__RECORDS FOR THE EXERCISE__.
>> begin

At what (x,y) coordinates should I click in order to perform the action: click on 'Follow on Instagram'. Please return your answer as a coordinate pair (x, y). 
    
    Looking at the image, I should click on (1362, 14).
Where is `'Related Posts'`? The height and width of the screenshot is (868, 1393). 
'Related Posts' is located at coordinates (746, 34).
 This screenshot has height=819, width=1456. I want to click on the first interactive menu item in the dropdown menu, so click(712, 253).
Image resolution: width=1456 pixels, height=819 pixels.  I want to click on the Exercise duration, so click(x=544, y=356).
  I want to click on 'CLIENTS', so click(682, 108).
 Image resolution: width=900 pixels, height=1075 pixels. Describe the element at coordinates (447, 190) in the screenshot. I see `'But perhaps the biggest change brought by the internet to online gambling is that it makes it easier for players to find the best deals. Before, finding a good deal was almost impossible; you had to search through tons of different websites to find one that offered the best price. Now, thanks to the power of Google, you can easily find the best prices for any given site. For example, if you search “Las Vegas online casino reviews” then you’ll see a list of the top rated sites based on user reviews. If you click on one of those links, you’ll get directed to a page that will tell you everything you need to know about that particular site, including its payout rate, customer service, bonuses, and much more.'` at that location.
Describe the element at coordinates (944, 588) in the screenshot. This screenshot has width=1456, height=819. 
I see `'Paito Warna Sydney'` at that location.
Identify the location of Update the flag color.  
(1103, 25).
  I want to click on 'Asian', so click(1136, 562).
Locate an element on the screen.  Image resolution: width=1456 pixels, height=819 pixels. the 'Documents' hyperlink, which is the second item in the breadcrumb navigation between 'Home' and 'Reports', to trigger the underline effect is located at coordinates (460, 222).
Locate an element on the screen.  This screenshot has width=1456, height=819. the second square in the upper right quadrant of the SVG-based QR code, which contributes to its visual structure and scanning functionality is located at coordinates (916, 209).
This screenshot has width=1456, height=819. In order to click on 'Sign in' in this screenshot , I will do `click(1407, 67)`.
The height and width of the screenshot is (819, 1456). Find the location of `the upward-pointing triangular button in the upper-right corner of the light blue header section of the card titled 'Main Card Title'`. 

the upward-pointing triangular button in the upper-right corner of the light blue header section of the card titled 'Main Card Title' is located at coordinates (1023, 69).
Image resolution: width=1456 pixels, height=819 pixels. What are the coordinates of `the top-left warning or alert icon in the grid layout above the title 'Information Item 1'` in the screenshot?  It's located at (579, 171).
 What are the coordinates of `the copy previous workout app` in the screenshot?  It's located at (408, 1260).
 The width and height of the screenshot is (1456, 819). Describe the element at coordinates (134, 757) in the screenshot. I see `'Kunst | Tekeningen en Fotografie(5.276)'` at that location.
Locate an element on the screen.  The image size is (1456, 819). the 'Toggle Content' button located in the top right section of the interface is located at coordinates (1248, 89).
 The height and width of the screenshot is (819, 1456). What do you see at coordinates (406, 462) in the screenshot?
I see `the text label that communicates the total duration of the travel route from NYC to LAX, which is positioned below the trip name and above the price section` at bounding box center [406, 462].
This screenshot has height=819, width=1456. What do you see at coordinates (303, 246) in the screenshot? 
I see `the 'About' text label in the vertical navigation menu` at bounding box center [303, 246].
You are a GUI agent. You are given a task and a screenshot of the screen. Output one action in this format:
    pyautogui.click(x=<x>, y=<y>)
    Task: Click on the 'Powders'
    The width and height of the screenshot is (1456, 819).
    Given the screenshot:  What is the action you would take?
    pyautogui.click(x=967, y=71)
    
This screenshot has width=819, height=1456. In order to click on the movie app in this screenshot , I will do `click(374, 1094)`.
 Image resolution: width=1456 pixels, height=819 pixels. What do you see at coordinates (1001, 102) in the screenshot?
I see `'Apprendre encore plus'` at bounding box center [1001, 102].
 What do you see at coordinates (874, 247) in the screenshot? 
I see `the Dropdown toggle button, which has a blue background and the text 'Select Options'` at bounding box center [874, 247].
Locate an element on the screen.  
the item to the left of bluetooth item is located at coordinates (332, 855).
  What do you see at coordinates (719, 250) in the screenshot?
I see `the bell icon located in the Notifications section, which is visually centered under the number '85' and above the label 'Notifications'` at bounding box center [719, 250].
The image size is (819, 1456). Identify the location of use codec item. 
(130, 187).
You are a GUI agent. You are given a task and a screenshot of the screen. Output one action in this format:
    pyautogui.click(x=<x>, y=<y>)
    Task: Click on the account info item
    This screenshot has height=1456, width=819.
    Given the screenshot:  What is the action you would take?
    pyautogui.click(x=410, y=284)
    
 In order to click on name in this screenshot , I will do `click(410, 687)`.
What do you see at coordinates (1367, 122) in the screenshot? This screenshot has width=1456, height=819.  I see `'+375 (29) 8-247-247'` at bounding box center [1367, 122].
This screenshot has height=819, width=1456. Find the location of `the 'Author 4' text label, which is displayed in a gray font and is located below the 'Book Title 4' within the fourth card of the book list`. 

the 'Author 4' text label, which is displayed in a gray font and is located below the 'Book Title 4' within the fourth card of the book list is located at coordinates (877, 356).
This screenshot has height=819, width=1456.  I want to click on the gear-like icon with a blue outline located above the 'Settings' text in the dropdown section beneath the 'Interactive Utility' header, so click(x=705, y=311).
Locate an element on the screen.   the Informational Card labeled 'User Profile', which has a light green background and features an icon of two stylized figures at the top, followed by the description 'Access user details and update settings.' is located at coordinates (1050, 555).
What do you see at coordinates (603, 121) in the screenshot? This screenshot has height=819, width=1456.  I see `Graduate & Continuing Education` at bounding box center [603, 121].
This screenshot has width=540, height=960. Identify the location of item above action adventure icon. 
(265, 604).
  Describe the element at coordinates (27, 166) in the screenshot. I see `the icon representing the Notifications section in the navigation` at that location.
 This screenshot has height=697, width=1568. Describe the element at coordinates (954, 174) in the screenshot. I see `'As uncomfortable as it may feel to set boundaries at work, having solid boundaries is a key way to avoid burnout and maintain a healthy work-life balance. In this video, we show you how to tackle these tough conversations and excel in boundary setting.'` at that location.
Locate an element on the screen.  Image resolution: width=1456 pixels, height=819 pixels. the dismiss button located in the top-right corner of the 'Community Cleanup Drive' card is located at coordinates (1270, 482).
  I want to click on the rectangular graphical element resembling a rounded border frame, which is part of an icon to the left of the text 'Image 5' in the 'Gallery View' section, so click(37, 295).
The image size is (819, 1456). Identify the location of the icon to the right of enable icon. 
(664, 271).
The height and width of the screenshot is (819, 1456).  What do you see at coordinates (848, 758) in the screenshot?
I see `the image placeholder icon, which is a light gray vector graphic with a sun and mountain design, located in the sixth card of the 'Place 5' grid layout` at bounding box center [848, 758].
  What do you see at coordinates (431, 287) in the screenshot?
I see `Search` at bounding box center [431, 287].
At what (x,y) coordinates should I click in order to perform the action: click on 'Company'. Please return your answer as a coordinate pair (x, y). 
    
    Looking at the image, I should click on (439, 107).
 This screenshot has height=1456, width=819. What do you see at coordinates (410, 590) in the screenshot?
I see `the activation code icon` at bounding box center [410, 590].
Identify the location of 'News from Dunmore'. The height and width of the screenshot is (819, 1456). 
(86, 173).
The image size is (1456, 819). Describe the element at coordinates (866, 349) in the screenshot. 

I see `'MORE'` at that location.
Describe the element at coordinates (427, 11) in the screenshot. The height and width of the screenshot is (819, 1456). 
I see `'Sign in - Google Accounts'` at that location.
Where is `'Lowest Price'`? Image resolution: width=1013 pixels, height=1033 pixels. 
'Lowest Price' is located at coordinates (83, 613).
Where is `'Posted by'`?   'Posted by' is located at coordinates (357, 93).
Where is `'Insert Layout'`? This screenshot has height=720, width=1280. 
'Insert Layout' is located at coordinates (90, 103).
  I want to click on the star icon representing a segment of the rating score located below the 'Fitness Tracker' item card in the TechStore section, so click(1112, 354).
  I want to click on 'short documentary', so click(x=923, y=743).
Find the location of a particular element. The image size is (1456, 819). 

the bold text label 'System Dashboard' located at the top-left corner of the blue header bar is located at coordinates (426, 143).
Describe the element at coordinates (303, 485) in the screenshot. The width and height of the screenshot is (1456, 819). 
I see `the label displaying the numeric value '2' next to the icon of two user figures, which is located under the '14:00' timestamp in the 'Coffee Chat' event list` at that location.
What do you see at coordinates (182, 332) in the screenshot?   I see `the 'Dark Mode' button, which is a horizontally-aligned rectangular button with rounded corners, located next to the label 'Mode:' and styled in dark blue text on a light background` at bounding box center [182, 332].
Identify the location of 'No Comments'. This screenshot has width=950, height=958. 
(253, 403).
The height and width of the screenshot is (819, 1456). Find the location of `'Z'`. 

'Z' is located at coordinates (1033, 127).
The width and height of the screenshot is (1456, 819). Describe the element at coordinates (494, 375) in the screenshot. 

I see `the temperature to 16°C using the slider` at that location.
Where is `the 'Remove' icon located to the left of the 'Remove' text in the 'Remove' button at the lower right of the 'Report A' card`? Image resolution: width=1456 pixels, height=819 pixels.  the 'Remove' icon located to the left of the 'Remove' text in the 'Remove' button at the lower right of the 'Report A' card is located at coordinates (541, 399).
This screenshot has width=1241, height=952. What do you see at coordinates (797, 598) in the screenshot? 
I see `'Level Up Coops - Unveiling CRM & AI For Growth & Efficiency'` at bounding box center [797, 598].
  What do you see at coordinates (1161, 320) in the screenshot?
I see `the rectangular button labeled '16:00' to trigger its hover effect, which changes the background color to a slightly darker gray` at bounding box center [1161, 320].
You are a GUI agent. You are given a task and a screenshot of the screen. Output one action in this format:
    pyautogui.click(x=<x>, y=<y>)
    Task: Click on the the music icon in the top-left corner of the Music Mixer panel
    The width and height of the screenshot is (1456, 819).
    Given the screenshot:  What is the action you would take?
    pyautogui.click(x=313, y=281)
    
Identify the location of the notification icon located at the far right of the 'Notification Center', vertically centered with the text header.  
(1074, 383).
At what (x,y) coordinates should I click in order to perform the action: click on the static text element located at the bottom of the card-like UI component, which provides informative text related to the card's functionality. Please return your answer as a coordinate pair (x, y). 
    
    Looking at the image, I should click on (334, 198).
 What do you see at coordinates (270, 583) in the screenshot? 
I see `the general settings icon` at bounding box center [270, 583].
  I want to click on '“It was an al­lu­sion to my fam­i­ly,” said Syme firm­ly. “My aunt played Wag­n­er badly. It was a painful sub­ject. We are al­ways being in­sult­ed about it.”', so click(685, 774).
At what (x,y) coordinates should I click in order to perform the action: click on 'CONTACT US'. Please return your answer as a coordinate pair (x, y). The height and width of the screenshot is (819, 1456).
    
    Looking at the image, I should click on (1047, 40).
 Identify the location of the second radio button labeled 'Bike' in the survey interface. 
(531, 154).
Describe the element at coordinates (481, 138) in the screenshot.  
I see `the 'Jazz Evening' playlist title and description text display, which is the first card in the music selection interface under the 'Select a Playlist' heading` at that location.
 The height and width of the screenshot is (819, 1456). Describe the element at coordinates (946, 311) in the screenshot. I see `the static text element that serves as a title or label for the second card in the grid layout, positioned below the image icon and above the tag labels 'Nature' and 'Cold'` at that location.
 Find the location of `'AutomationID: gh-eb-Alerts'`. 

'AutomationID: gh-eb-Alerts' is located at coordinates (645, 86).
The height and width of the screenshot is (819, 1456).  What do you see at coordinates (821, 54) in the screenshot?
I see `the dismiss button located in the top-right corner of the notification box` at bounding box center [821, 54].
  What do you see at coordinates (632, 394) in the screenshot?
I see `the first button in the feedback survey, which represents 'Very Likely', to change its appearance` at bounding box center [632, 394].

>> end

__WHAT YOU SHOULD DO__.
Please give the data from its start through the line containing "Looking at the image, I should click on (1362, 14)." as a Markdown table with the columns Row and Data line, numbering each line and leaving out blank lines.

__RESPONSE TO THE EXERCISE__.
| Row | Data line |
|---|---|
| 1 | At what (x,y) coordinates should I click in order to perform the action: click on 'Follow on Instagram'. Please return your answer as a coordinate pair (x, y).  |
| 2 |     Looking at the image, I should click on (1362, 14). |